EXCITING FOOD FOR SOUTHERN TYPES / Pellegrino Artusi (1820 –1911)
Every Italian knows and loves Artusi and it’s time that we did too. He was the key figure in bringing together all the ideas and dishes which we know and love as Italian cuisine today. Read him for recipe ideas, for fun – and for the sensation of finding yourself at a mouthwatering feast with a particularly rowdy but rather sexy Italian family. Read the recipes out loud with a cod Italian accent (especially the seafood ones) for fun.
EVERLASTING SYLLABUB AND THE ART OF CARVING / Hannah Glasse (1708 – 1770)
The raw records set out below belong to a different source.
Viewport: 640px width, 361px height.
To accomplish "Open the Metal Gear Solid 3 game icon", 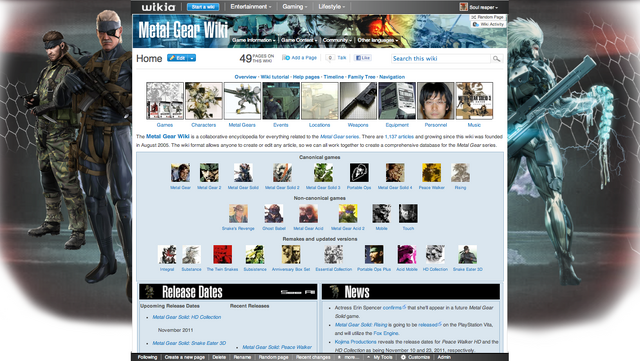I will (323, 173).
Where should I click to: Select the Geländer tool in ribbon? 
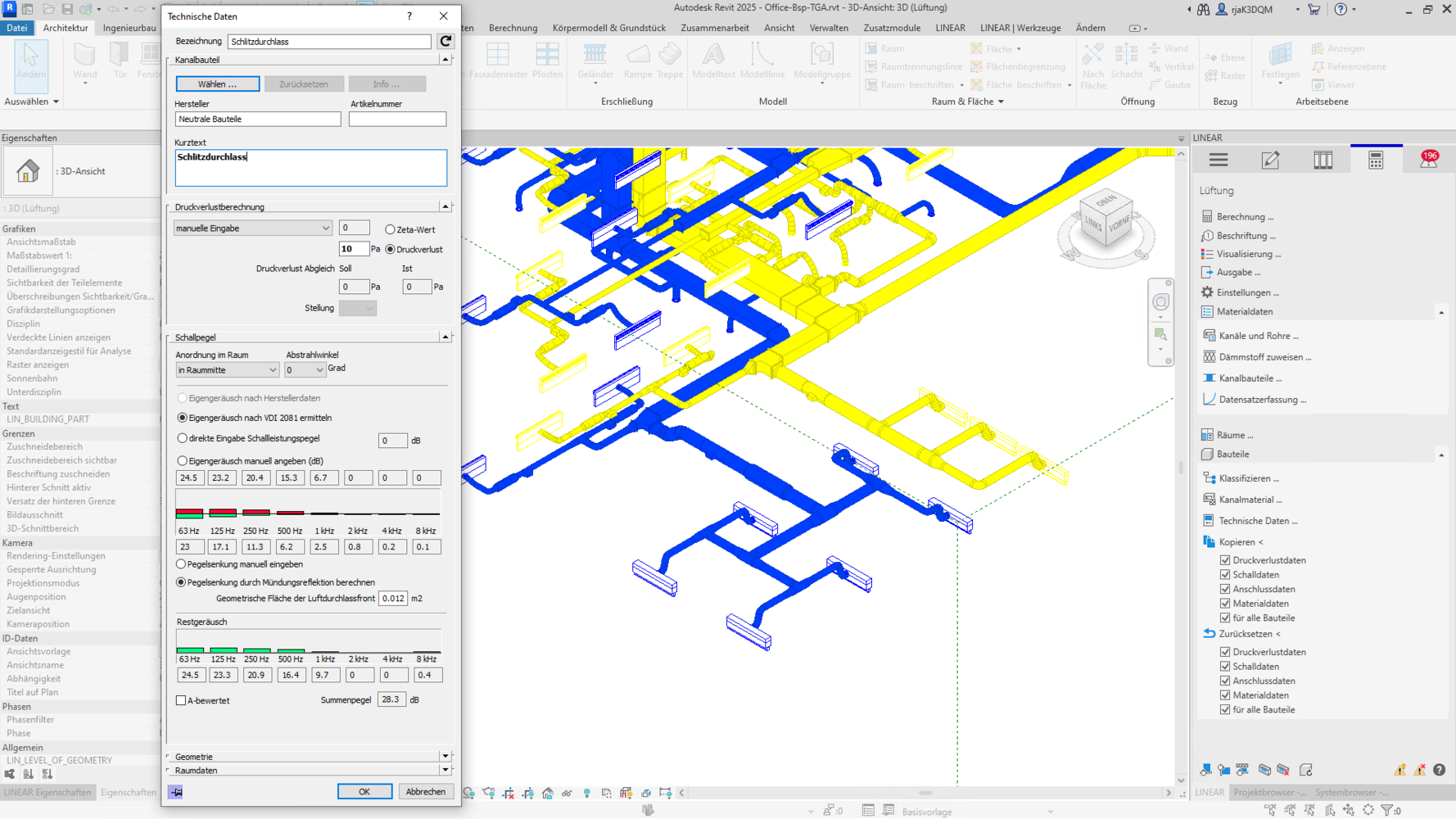point(595,61)
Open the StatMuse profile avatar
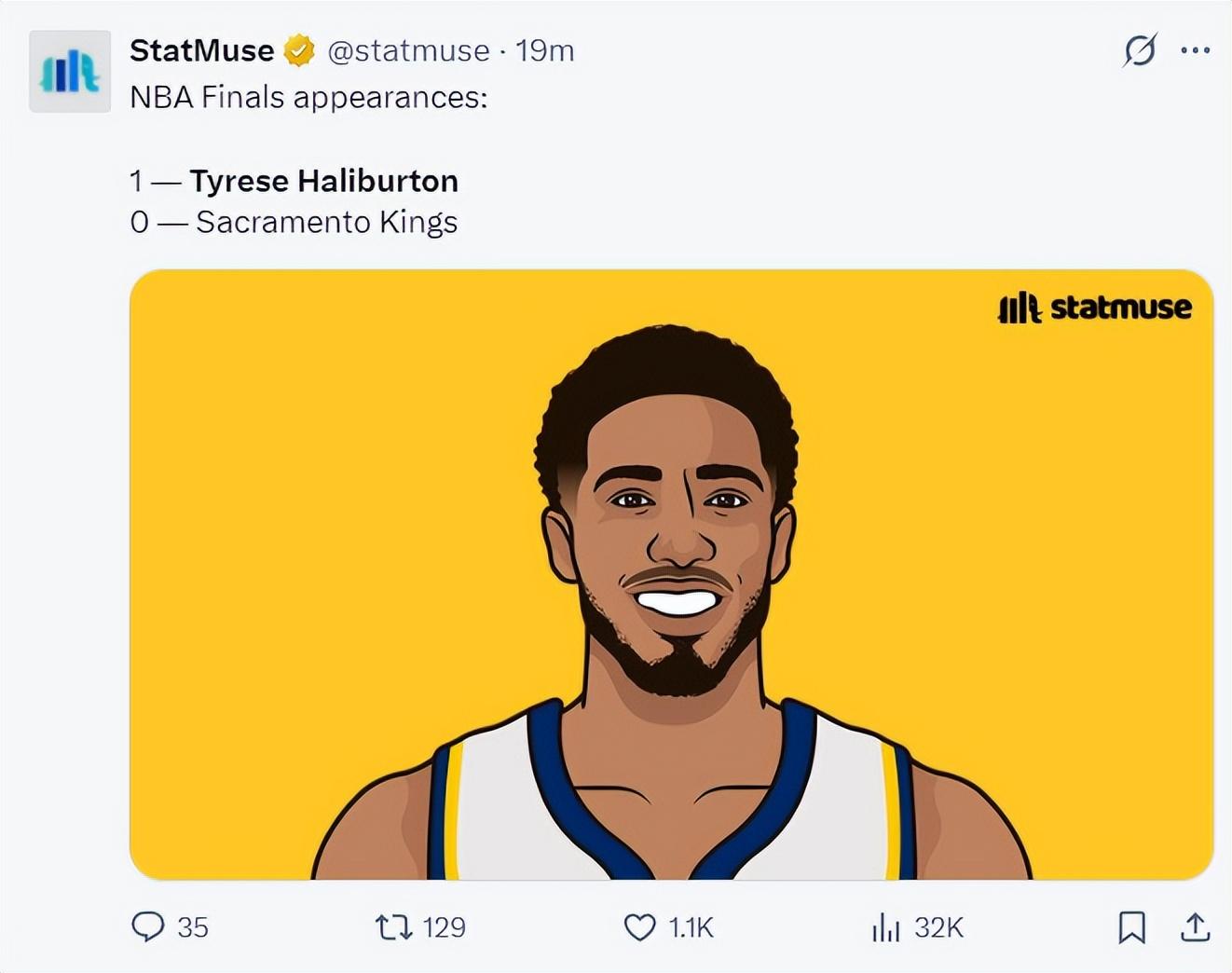The width and height of the screenshot is (1232, 973). point(70,72)

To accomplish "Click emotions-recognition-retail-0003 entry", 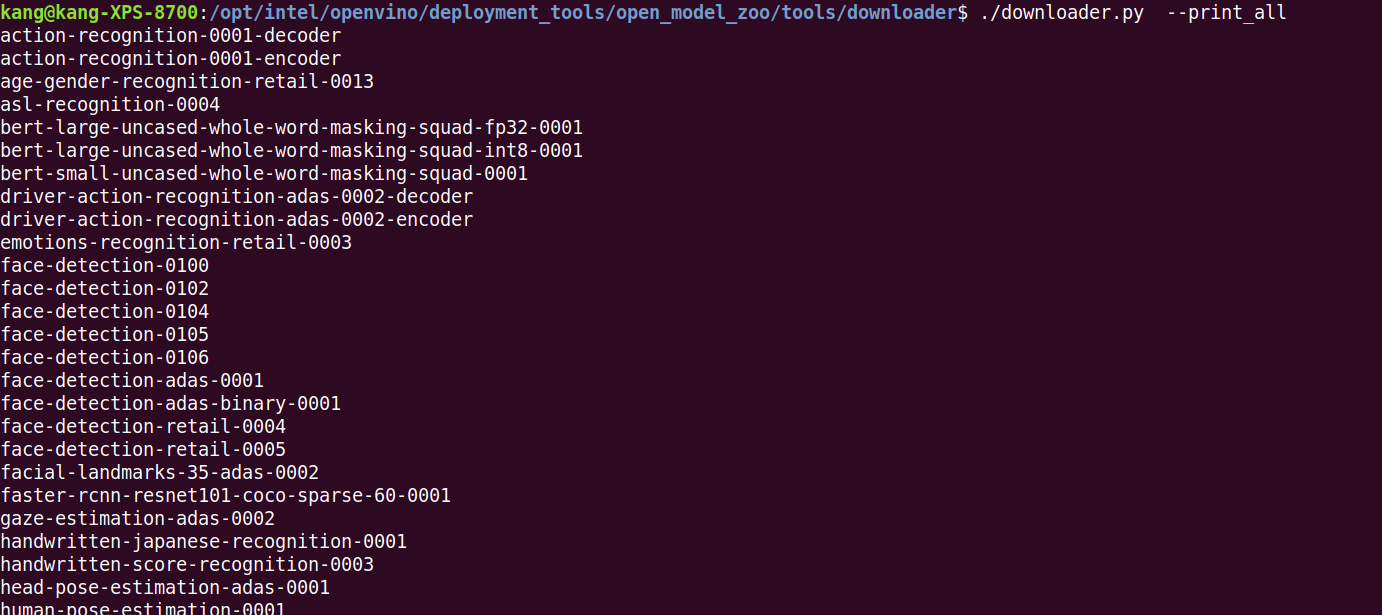I will pyautogui.click(x=176, y=243).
Hannah Glasse is, in Clarissa Dixon-Wright’s words, the First Domestic Goddess. Her advice, recipes and style have inspired generations of English cooks; Mrs Beeton, Rose Prince, Hugh Fearnley-Whittingstall, Delia Smith are all fans. To read her – and to cook from her practical, workable recipes – is to be plunged straight into an eighteenth-century kitchen.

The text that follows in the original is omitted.